→ WRITTEN TASK: Reproduce the records between the lines holding "You are a computer-use" and "point(388,10)", inclusive, as a numbered list with blank lines left out. Omit the pictures.

→ EXERCISE MATERIAL:
╔══

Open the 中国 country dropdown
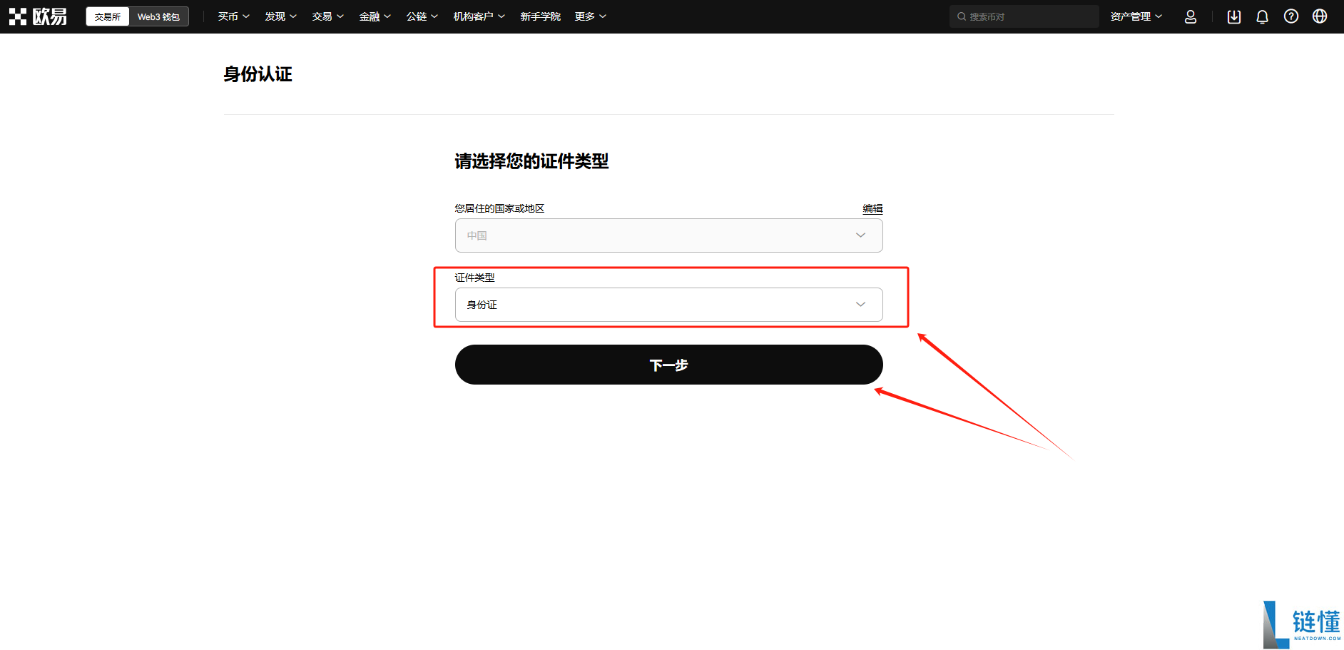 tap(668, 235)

╚══
╔══

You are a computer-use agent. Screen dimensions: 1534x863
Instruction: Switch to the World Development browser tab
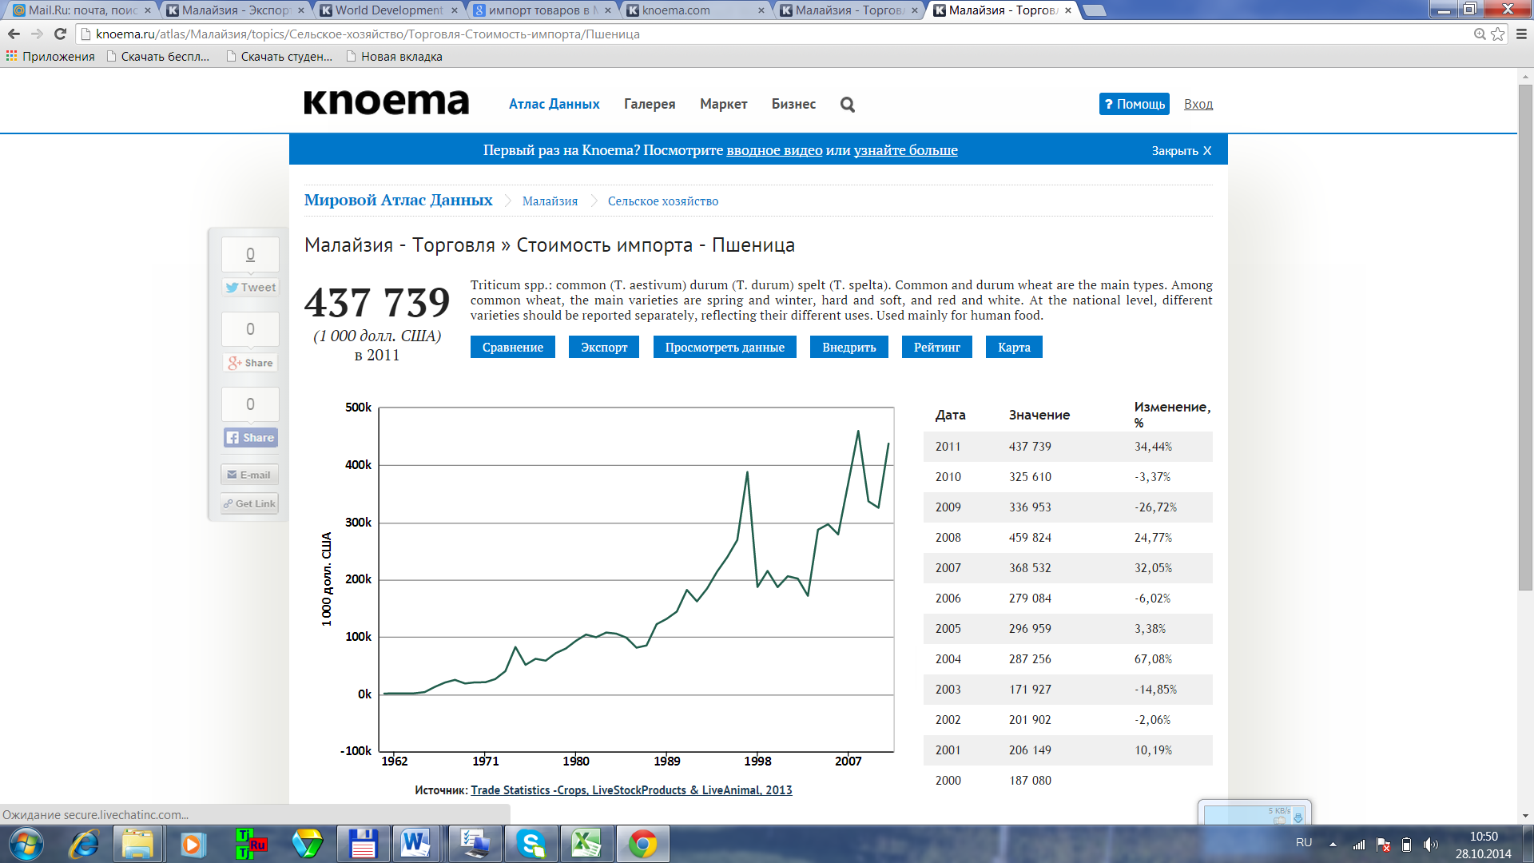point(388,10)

╚══

→ COMPLETE OUTPUT:
1. You are a computer-use agent. Screen dimensions: 1534x863
2. Instruction: Switch to the World Development browser tab
3. point(388,10)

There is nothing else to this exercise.